Please also keep an eye on the Notice Process and make sure you keep a copy of all of your communications.
30 Procuration signatures
A signature by procuration operates as notice that the agent has but a limited authority to sign, and the principal is only bound by such signature if the agent in so signing was acting within the actual limits of his or her authority.
31 Person signing as agent or in representative capacity
- Where a person signs a bill as drawer, indorser, or acceptor, and adds words to his or her signature, indicating that he or she signs for or on behalf of a principal, or in a representative character, he or she is not personally liable thereon; but the mere addition to his or her signature of words describing him or her as an agent, or as filling a representative character, does not exempt him or her from personal liability.
- In determining whether a signature on a bill is that of the principal or that of the agent by whose hand it is written, the construction most favourable to the validity of the instrument shall be adopted.
34 Holder in due course
- A holder in due course is a holder who has taken a bill, complete and regular on the face of it, under the following conditions, namely:
- That he or she became the holder of it before it was overdue, and without notice that it had been previously dishonoured, if such was the fact; and
- That he or she took the bill in good faith and for value, and that at the time the bill was negotiated to him or her he or she had no notice of any defect in the title of the person who negotiated it.

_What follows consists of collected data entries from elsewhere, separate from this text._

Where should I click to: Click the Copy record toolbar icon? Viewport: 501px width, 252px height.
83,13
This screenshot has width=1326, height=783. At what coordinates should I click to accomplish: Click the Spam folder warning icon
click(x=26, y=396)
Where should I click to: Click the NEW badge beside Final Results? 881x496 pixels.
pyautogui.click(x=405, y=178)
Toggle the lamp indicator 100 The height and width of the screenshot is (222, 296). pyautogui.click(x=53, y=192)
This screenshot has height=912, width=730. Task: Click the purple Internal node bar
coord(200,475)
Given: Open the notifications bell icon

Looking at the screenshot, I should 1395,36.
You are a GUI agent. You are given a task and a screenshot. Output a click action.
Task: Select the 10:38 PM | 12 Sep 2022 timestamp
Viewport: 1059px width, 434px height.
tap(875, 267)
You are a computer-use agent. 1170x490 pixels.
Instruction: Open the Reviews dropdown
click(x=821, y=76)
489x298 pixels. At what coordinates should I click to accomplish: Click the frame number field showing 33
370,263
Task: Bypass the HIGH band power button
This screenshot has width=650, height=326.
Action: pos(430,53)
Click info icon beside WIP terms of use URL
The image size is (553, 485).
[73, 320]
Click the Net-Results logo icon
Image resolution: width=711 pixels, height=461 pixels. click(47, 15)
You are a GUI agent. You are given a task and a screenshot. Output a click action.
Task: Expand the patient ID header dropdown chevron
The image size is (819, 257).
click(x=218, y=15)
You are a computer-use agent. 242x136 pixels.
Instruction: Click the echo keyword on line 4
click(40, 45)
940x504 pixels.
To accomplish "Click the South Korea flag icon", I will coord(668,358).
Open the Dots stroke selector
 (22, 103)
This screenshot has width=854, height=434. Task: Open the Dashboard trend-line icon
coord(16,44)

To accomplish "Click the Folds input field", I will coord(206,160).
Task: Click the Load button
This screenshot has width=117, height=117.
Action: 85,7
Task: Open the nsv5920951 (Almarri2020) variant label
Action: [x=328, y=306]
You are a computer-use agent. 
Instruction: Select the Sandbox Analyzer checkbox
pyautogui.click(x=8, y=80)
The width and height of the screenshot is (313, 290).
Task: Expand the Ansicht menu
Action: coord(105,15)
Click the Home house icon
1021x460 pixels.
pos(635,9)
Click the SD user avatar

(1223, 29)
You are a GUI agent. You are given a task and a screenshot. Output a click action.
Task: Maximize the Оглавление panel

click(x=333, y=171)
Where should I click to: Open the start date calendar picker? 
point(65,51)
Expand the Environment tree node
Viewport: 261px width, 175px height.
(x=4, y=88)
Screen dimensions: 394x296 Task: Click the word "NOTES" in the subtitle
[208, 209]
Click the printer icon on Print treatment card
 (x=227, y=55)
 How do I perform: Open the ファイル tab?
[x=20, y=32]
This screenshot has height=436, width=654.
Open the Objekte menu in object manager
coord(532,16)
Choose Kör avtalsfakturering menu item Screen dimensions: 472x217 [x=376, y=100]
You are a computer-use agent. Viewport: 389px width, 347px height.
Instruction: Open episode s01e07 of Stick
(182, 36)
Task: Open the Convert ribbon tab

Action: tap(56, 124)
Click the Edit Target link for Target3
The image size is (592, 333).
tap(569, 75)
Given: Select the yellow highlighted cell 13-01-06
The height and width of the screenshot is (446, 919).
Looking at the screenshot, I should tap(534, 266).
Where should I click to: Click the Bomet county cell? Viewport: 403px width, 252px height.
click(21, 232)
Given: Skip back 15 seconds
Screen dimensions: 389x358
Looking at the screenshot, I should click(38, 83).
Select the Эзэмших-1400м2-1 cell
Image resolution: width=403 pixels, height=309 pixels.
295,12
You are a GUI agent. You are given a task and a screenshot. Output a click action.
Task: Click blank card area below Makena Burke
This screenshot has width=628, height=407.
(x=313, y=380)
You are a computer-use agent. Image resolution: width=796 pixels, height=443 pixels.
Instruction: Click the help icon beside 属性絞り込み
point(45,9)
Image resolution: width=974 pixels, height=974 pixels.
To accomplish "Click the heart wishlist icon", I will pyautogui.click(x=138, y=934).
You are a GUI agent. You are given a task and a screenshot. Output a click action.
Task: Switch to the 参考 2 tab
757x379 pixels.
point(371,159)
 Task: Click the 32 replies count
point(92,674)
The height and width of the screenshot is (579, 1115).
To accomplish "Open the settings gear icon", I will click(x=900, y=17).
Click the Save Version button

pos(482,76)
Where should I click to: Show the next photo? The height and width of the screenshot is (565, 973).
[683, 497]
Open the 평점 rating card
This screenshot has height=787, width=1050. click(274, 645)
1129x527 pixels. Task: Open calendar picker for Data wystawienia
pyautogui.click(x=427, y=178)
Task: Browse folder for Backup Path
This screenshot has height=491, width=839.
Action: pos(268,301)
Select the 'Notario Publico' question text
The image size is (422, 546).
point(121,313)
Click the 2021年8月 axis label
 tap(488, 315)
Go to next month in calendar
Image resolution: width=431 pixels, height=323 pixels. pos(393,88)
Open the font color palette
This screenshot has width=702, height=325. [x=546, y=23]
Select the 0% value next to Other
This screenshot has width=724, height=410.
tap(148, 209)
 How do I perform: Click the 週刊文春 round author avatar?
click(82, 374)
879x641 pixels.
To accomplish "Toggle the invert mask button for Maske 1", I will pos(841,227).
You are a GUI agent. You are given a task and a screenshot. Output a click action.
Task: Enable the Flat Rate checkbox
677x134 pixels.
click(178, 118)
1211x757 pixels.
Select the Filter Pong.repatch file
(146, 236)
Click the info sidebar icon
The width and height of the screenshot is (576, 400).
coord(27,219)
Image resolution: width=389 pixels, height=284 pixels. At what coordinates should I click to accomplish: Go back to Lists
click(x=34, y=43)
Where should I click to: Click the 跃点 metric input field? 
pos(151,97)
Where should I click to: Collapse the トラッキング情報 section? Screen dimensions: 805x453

- In particular the title of a person who negotiates a bill is defective within the meaning of this Act when he or she obtained the bill, or the acceptance thereof, by fraud, duress, or force and fear, or other unlawful means, or for an illegal consideration, or when he or she negotiates it in breach of faith, or under such circumstances as amount to a fraud.
- A holder (whether for value or not) who derives his or her title to a bill through a holder in due course, and who is not himself or herself a party to any fraud or illegality affecting it, has all the rights of that holder in due course as regards the acceptor and all parties to the bill prior to that holder.
35 Presumption of value and good faith
- Every party whose signature appears on a bill is prima facie deemed to have become a party thereto for value.
- Every holder of a bill is prima facie deemed to be a holder in due course; but if, in an action on a bill, it is admitted or proved that the acceptance, issue, or subsequent negotiation of the bill is affected with fraud, duress, or force and fear, or illegality, the burden of proof is shifted, unless and until the holder proves that, subsequent to the alleged fraud or illegality, value has in good faith been given for the bill.